Modifications to the scales' baseplate were kept to a minimum, to retain as much structural integrity as possible. The charging module, AAA battery holder and regulator board all sit on top of the 3D grid structure that gives the base its stiffness, and are held in either with countersunk bolts through the base or with cable ties threaded through small holes drilled into the side of the grid elements.

Sections of the stiffening grid were only removed for the USB mounting socket, visible on the left of the baseplate in the parts photo, so that it could sit flush with the edge of the case and fit between the upper and lower halves of the bodywork. Even with this material removed, the socket itself had to be shaved down significantly to make it thin enough to fit in the height available.
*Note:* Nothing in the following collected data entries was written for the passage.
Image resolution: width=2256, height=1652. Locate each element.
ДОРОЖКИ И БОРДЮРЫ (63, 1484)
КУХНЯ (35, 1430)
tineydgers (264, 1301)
Fortunately the socket's plastic moulding had enough excess material that this wasn't an issue; the end result was a tight enough fit that no glue or mounting hardware was required to retain it securely once the scales were assembled.

The components fitted inside the base of the scales.

The final arrangement of all of the parts is shown in the photo above. Everything ended up fitting quite neatly, although during the first test after assembly there was a mild scare when the scales appeared to be wildly inaccurate. This turned out to be because the cable from the USB socket was too high, preventing the top pan from depressing properly when loaded. Some careful retention of the wire with additional cable ties corrected this, and the scales worked properly again.


As may be apparent from the reference to COVID-19 at the beginning of the post, I actually undertook this project a couple of years ago now. However, I was only recently reminded about writing it up when the scales required their first recharge since they were completed back in 2020. This gives a rough battery life estimate of almost two years - vastly greater than the original coin cells. The rated capacity of the replacement battery was not that much higher than the estimated capacity of a CR2032, which makes me suspect that the cells I was using originally may have been substandard.

During the intervening two years these scales have seen almost daily use, so the conversion has been very well tested by now. There have been no issues with them during that period either, so I'd consider this project a complete success!